Processing time is very important, and it varies from one type of food to another. As noted earlier, always use a verified safe canning recipe for the appropriate processing time.

Once processing is over, remove the jars from the water and allow them to cool on the counter. The lids should self-seal (ping!). Any that do not seal on their own should be reprocessed or eaten/refrigerated.

Pressure Canning

Pressure canning is similar, but is different from the boiling water bath method in some very important ways. It’s used for most vegetables AND ALL ANIMAL PROTEIN, and should be used for tomatoes as well (there’s a lot of contradictory information out there about canning tomatoes – be safe and use a pressure canner).

You’ll need a high quality pressure canner with a locking lid and a pressure regulator. You’ll find weight-based systems and gauge-based systems. Gauges are supposedly easier to use and more accurate. I personally use a weighted gauge canner, and love it.

Pressure canning is able to reach the temperatures necessary to kill off botulism and provide safely preserved foods. It’s ideal for low-acid foods like green beans, corn, peppers and the like.

You place approximately 1 or 2 inches of water at the bottom of the pressure canner (the manufacturer will tell you how much water to add) , prepare the jars exactly as you did with the water bath method, lock down the lid, turn on the heat and allow steam to vent for approximately 10 minutes, set your weight/gauge to the proper setting, and set your timer for the proper amount of time depending on what you’re canning, the size of your jars and your altitude.

This is important:  When your time is up, DO NOT open up your pressure cooker.  Aside from risking a nasty steam burn, you will likely introduce cool air too quickly, and you risk breaking your jars.  Let the pressure and temperature slowly subside (per the manufacturers instructions), THEN open the lid (away from your face), remove the jars and allow them to them to cool.

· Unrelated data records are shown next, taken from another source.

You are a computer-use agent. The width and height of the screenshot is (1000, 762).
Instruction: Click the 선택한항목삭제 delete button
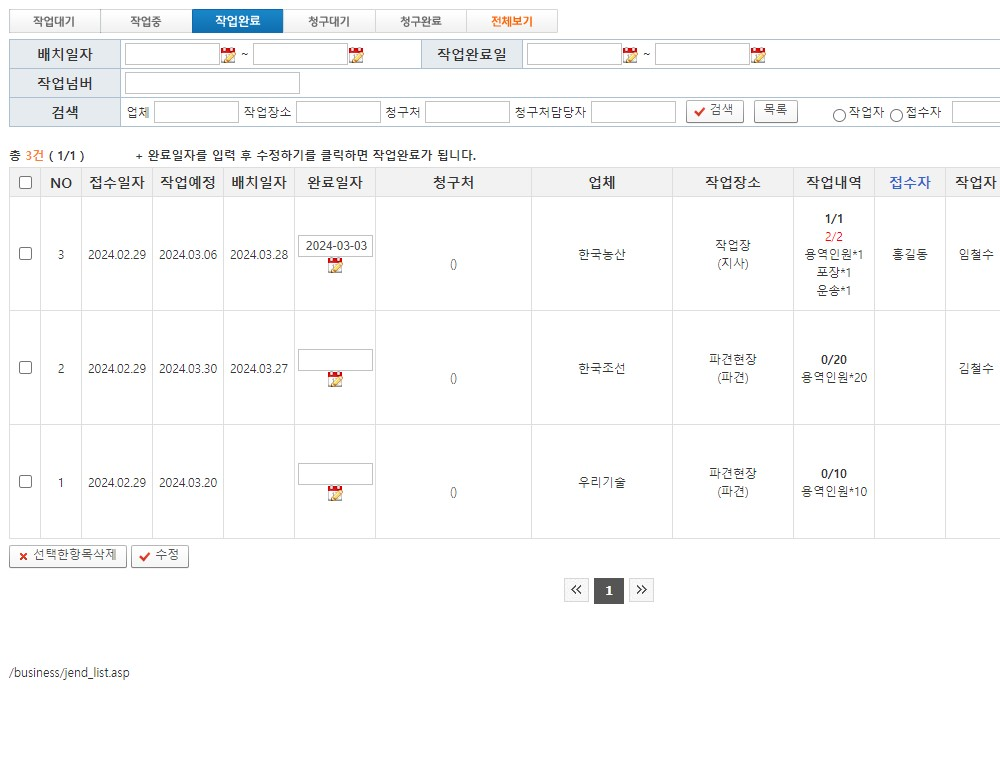(x=68, y=556)
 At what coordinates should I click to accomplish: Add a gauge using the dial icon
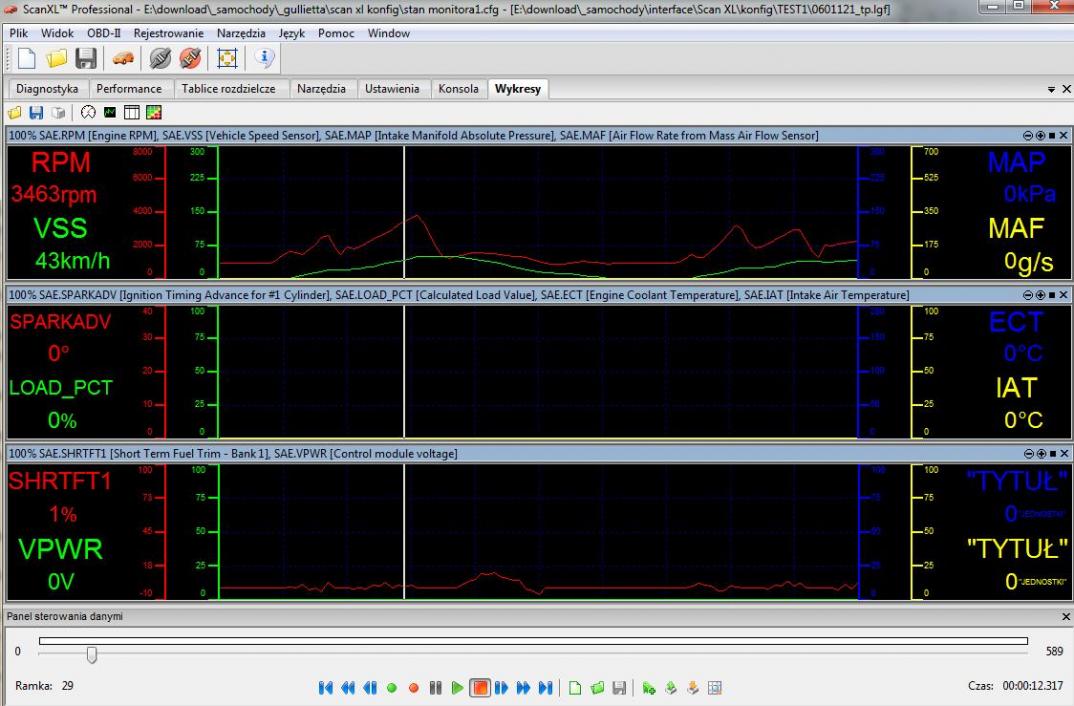(87, 111)
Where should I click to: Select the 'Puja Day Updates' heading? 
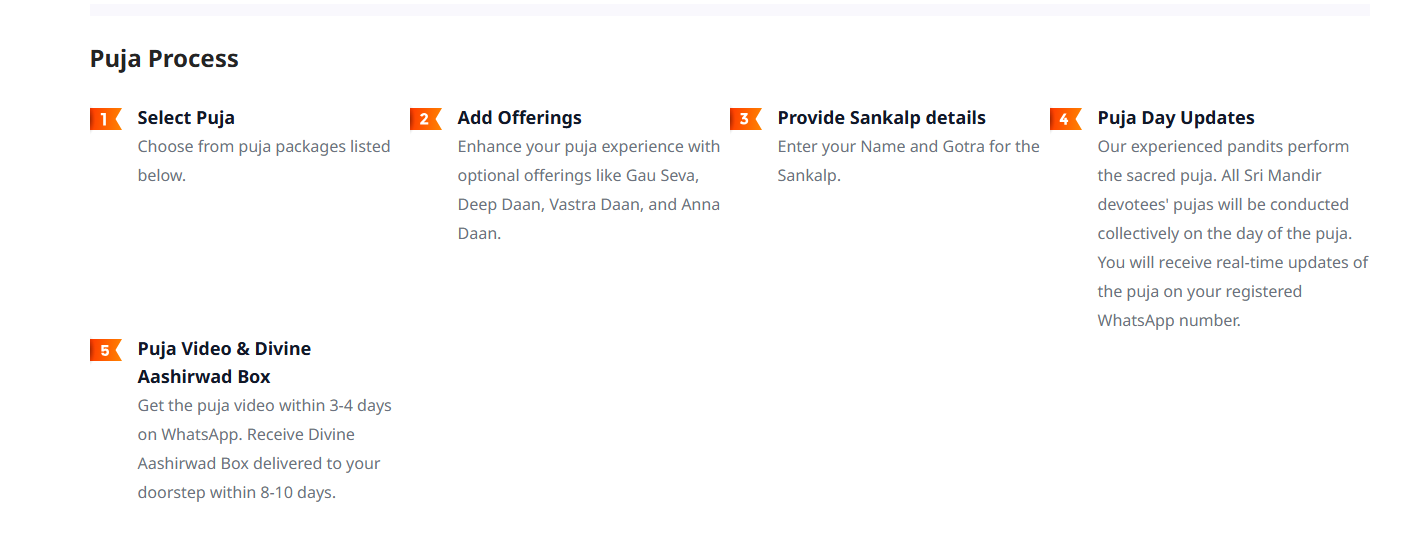pos(1175,118)
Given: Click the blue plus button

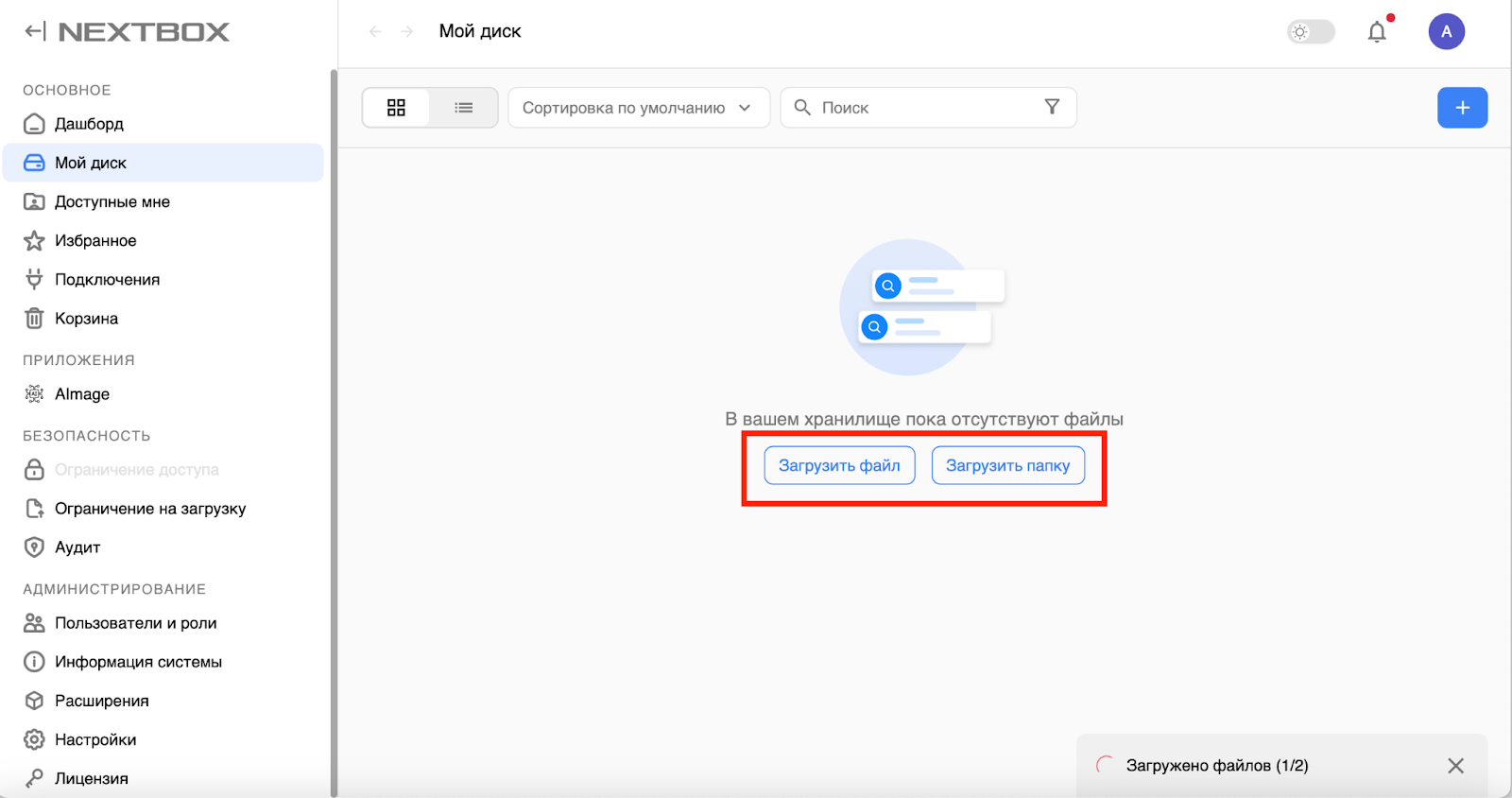Looking at the screenshot, I should pyautogui.click(x=1462, y=108).
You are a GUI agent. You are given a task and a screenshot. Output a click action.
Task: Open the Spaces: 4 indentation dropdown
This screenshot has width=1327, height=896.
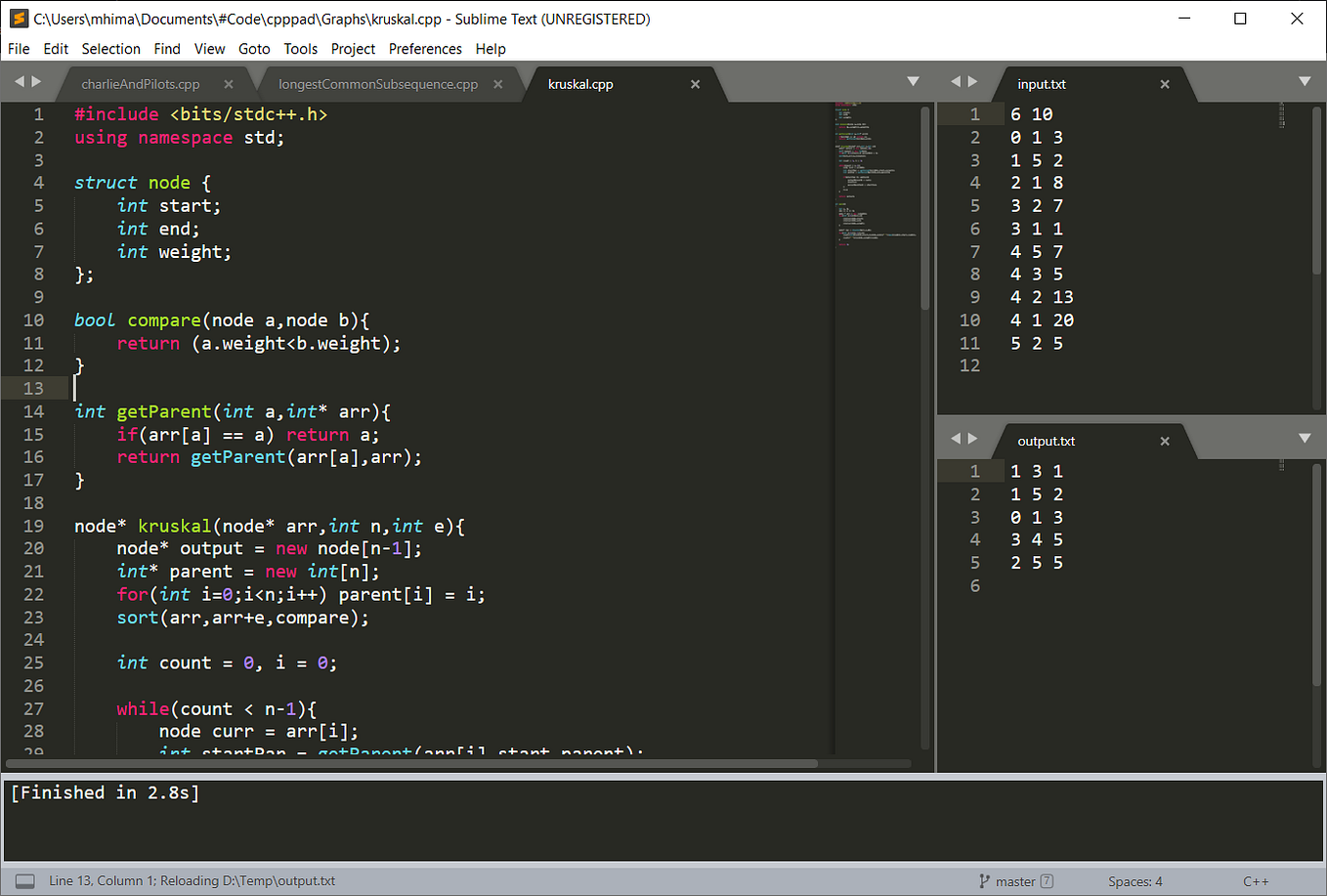tap(1134, 880)
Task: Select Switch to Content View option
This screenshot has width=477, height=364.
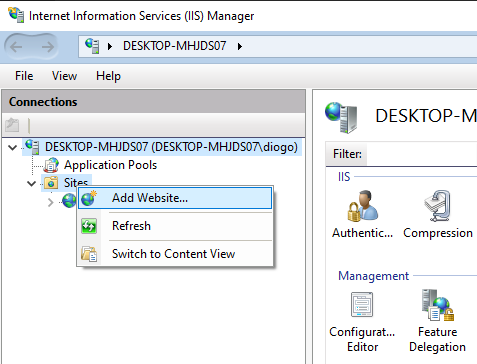Action: 175,254
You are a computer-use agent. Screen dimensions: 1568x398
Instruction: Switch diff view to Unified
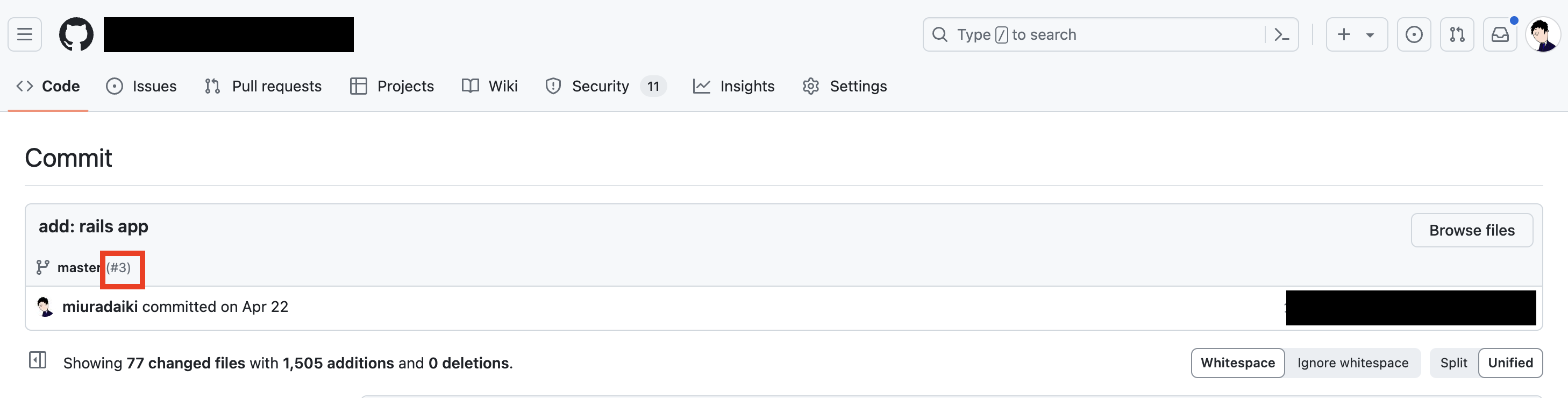1510,364
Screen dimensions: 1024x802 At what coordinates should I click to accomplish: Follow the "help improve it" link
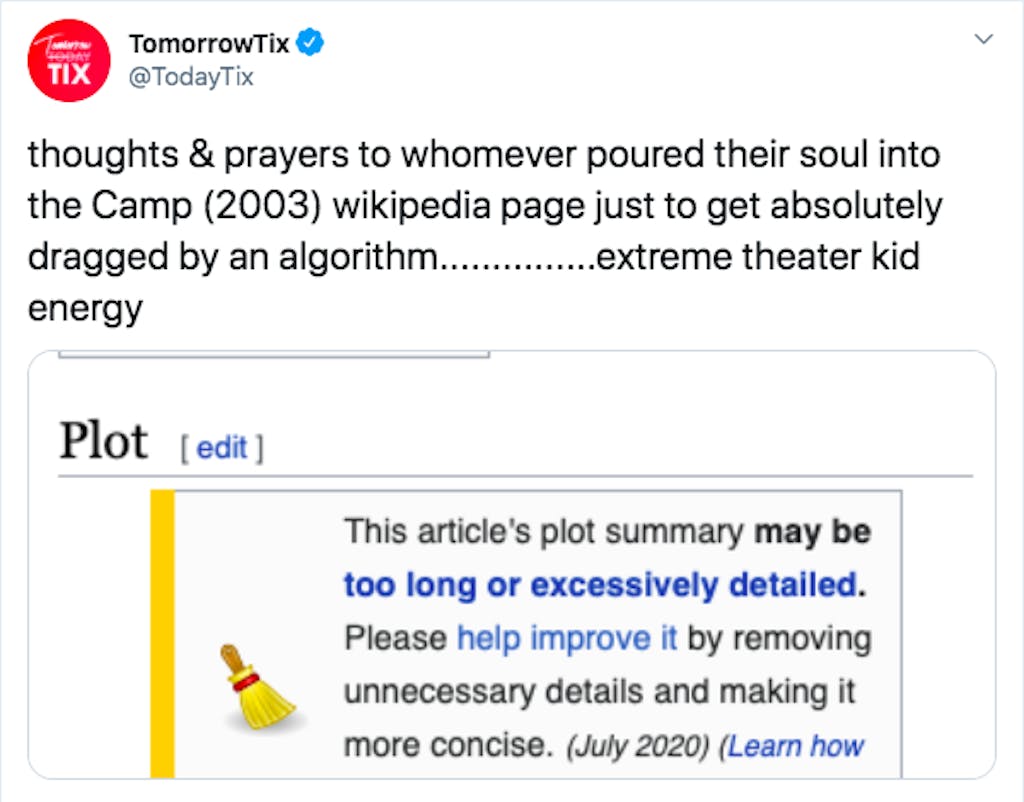(566, 638)
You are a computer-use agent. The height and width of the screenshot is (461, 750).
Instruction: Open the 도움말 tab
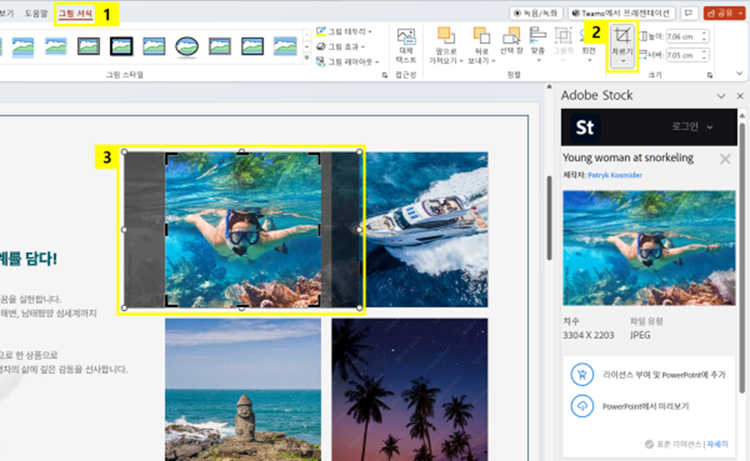36,14
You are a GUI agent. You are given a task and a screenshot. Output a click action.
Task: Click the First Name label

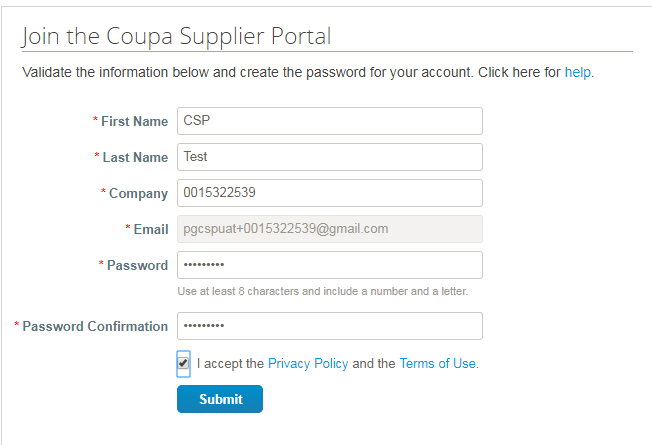[134, 121]
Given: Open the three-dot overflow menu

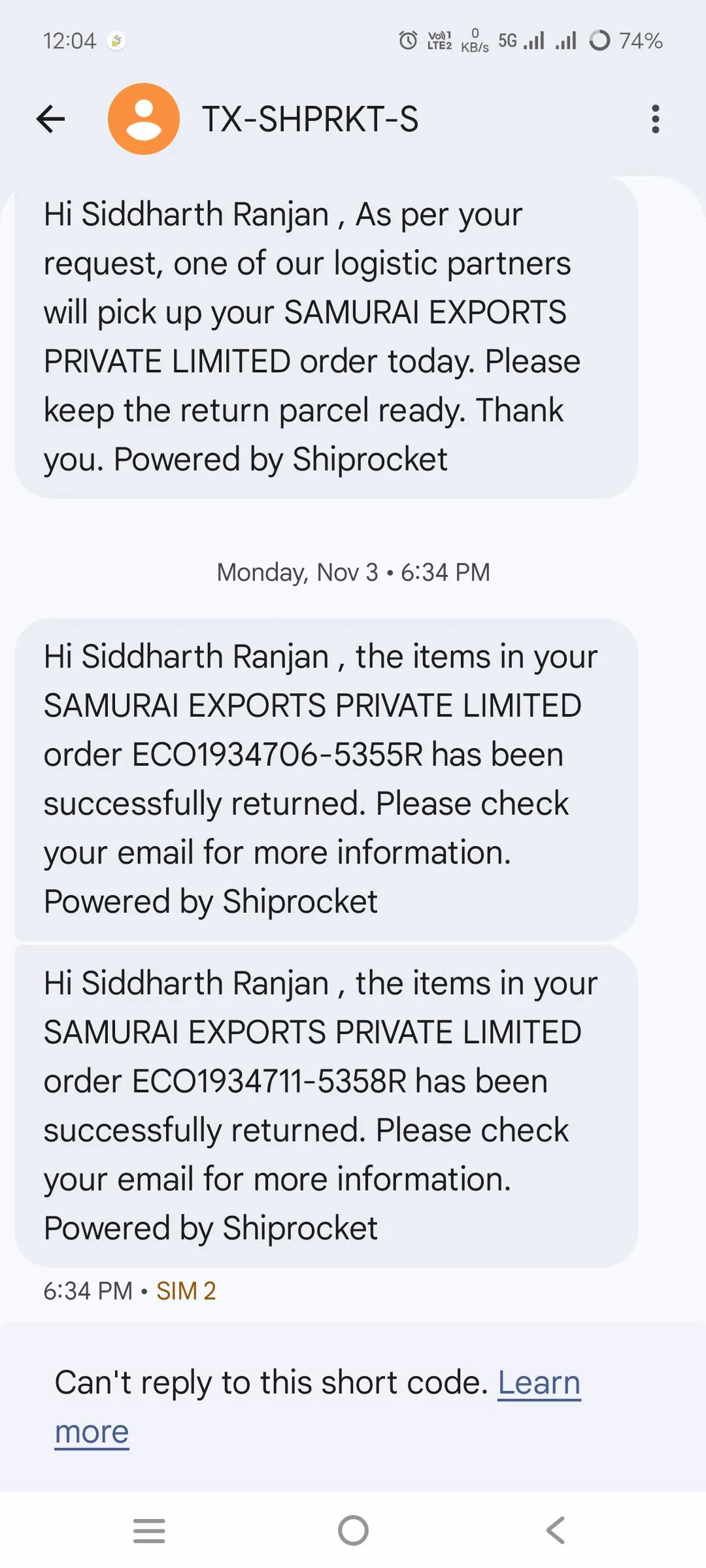Looking at the screenshot, I should pos(655,119).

Often times, the contents of you jars are still boiling when you remove them!

Time and Pressure

For Water Bath canning, high altitude canning requires additional processing time, which varies. In general, you add 5 minutes up to 3,000 feet above sea level, 10 minutes up to 6,000 feet and 15 minutes if you live higher than 6,000 feet above sea level.

For Pressure Canning, you have to add additional pressure pounds to ensure the internal temperature of your food reaches the proper levels necessary to kill the spores and microbes (remember, water boils at lower temperatures at higher elevations – that’s why more pressure pounds need to be added.)

Ball has an excellent altitude adjustment chart (click here – PDF).

Home canning can be an excellent way to preserve the food you’ve grown at home, providing you with healthy, organic fruits and vegetables throughout the entire year. It’s also a great way to take advantage of bulk sales at the store.  Take advantage of the bounty, regardless of the source!


Please read Disclaimers page.



One Response to The Basics of Home Canning

  1. Bill E September 15, 2014 at 11:45 am #

    Lot’s of information to absorb.

    Any suggestions on brands, and with or without gaskets? And what about size? I’d guess that bigger is better, but I’m a rookie with this stuff.